## Begin Passage to read
Re: [CR]french mystery bike - help

(Example: Framebuilding:Restoration)

Date: Wed, 8 Dec 2004 03:19:13 -0800 (PST)
From: Jerome & Elizabeth Moos <jerrymoos@sbcglobal.net>
Subject: Re: [CR]french mystery bike - help
To: Fred Rafael Rednor <fred_rednor@yahoo.com>, classicrendezvous@bikelist.org
In-Reply-To: <20041208053758.98401.qmail@web11903.mail.yahoo.com>


The seatstay treatment does indeed look like LeJeune, but most of the high-end Lejeune road bikes I have seen, including my 1973 F-70, have brazeon brake cable stops under the top tube, and often a brazed on rear brake hanger. Also, the long point lugs with heart cutouts are very un-LeJeune, in fact very un-French. I've also never heard of a Lejeune with Gipiemme DOs, unless maybe one of the later South-African made Lejeunes. The lugs are more the Italian style, but French thread pretty much rules out an Italian bike, or a British one. Bertin definitely used lugs similar to this, but Bertin had a pretty distinctive seatstay treatment, which looked nothing like this. Some late Follis's may also have had this lugwork, but again the seatstays don't seem right. Of course this could be a more obscure French marque we've never heard of, but I'm guessing Belgian.

Regards,

Jerry Moos Houston, TX

Fred Rafael Rednor <fred_rednor@yahoo.com> wrote: Kim, I would not rule out that this is a French bicycle! It looks very much like a road version of my LeJeune track bike, which I believe was the output of some contract builder in Saint Etienne. Note the similar lug and seatstay tretment: http://pg.photos.yahoo.com/ph/fred_rednor/album?.dir=7b39 Also, for me the front Huret dropouts and Simplex shifter bosses would indicate a French bicycle. The same goes for that cable stop "widget" at the rear dropout. Then again, without any markings, who can say? One thing I would add is that many decent quality French bikes used adhesive stickers rather than decals, so the lack of markings under the second layer of paint might also hint to French origins. I suppsoe this is another puzzle to be solved when the messiah comes. Don't hold your breath... Best regards, Fred Rednor - Arlington, Virginia
> Hmm, French threading but Gipiemme rear DOs and more "Italian
> style" long point lugs. Makes you wonder if maybe this
> isn't French at all, but some other nation that used French
> thread. That would probably be Belgium, Spain or
> Switzerland. This is not Zeus or Razesa, so Spain is
> unlikely, and most of the Swiss bikes used fancy Nervex lugs.
## End Passage to read
## Begin Data
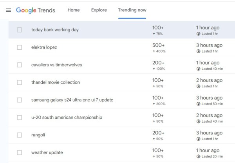Click the up arrow beside 400% increase
Image resolution: width=235 pixels, height=163 pixels.
[x=154, y=51]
## End Data
Carry on the email about the French mystery bike from the point where it stops. The data here comes from a different source than the email.

> the least "French" of the French bikes was probably Bertin,
> (I think Andre himself may have been Belgian born), and I've
> seen lower end Bertins marked as made in Belgium. But that
> semi-wraparound seat stay doesn't match anything I've ever
> seen on a Bertin. So maybe this is Belgian, Flandria maybe?
>
> Regards,
>
> Jerry Moos
> Houston, TX
>
>
>
> kim klakow wrote:
> Howdy Y´all,
>
> anybody have an idea what this might be? It used to be gold
> until it got
> this red paintjob. the fork was gold too and then got it all
> scraped off.
> Threading is french, rear drop-outs are Gipiemme, front
> Huret. nicely
> wrapped stays. Might these be a give-away. Simple shifter
> braze-on.
> I don´t think it is top of the line tubing, but not all bad.
>
> http://pg.photos.yahoo.com/ph/akimbo1971/album?.dir=/2713
>
> To aid you francophiles, ....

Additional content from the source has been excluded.